This is a first blog post in a very large series of posts about the CLustered Columnstore Indexes:
Clustered Columnstore Indexes – part 2 (“Internals”)
Clustered Columnstore Indexes – part 3 (“More Internals”)
Clustered Columnstore Indexes – part 4 (“Basic T-SQL”)
Clustered Columnstore Indexes – part 5 (“New Meta-Information and System Stored Procedure”)
Clustered Columnstore Indexes – part 6 (“Observing the behavior”)
Clustered Columnstore Indexes – part 7 (“Transaction Isolation”)
Clustered Columnstore Indexes – part 8 (“Locking”)
Clustered Columnstore Indexes – part 9 (“CTP1 Observations”)
Clustered Columnstore Indexes – part 10 (“Compression basics”)
Clustered Columnstore Indexes – part 11 (“Clustered vs Nonclustered compression basics”)
Clustered Columnstore Indexes – part 12 (“Compression Dive”)
Clustered Columnstore Indexes – part 13 (“Dictionaries Analyzed”)
Clustered Columnstore Indexes – part 14 (“Partitioning”)
Clustered Columnstore Indexes – part 15 (“Partitioning Advanced”)
Clustered Columnstore Indexes – part 16 (“Index Builds”)
Clustered Columnstore Indexes – part 17 (“Resources 2012 vs 2014”)
Clustered Columnstore Indexes – part 18 (“Basic Batch Mode Improvements”)
Clustered Columnstore Indexes – part 19 (“Batch Mode 2012 Limitations … Updated!”)
Clustered Columnstore Indexes – part 20 (“TempDB Spills – when memory is not enough”)
Clustered Columnstore Indexes – part 21 (“DBCC CSIndex”)
Clustered Columnstore Indexes – part 22 (“Invisible Row Groups”)
Clustered Columnstore Indexes – part 23 (“Data Loading”)
Clustered Columnstore Indexes – part 24 (“Data Loading continued”)
Clustered Columnstore Indexes – part 25 (“Faster Smaller Better Stronger”)
Clustered Columnstore Indexes – part 26 (“Backup & Restore”)
Clustered Columnstore Indexes – part 27 (“Load with Delta-Stores”)
Clustered Columnstore Indexes – part 28 (“Update vs Delete + Insert”)
Clustered Columnstore Indexes – part 29 (“Data Loading for Better Segment Elimination”)
After the Microsoft’s first attempt to improve DataWarehouse performance drastically with introduction of the Nonclustered Columnstore Indexes, which are extremely limited (non-updatable, schema modification prohibited, limited number of data types supported, cannot be unique, batch execution mode is also very limited in SQL Server 2012, etc),
this time for SQL Server 2014 we shall have a feature that really promises to change this game around – CLUSTERED columnstore indexes.
As far as I know, not many organizations around the world are using Nonclusted NonUpdateable Columnstore Indexes mainly because of it is being a very new feature and the other reasons is its limitations.
Clustered Columnstore Indexes in SQL Server 2014 are promising to solve a lot of the problems, such as:
- making tables updatable
- schema modification is available
- more datatypes included
- mixed execution modes support (batch & row)
- more operations support for the batch mode ( outer join, union all, etc )
- improved global dictionaries for segments compression
- support for even better data compression (aka Archival)
- seek operation support
- spill - bulk insert operation support and associated improvements
Since CTP1 is already available I decide to give it a try and to play with Clustered Columnstore Indexes a bit
I will start with introduction of some of the architectural concepts and then in the following posts I will try to explore the actual improvements:
Columnstore Indexes are using the X-Velocity In-Memory Compression Engine which is already being used by a number of Microsoft Technologies, such as PowerPivot, Tabular Mode for Analysis Services and
PowerView (Thanks to Jamie Thompson and to Riccardo Mutti for clarifications.) for example.
The basic technic of this engine consist in dividing available data into different row groups, also known as segments.
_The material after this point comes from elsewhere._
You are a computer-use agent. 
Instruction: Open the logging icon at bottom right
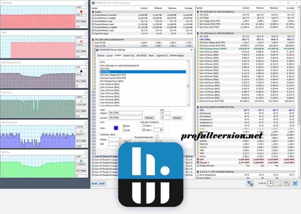pos(278,183)
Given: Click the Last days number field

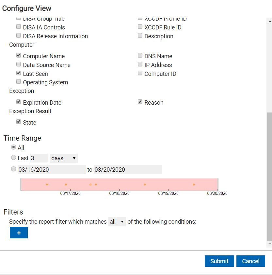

Each of those segments should consist of around 1.000.000 rows (this number is not controlled by a parameter in the current versions) and the rows are encoded & compressed by using some internal algorithm. For some of the columns which are requiring dictionaries (character types for example) an additional dictionary encoding conversion is being used.
Note: each column is separated into its own groups of the Segments – and so this where the ColumnStore idea comes from.
After the process of encoding and compression is done, then the segments and the dictionaries are converted to Blobs and stored inside of the SQL Server. The underlying storage mechanism is still the good old 8K pages. Should one of the Blobs span more then 1 page, then the usual blob storage mechanisms are invoked.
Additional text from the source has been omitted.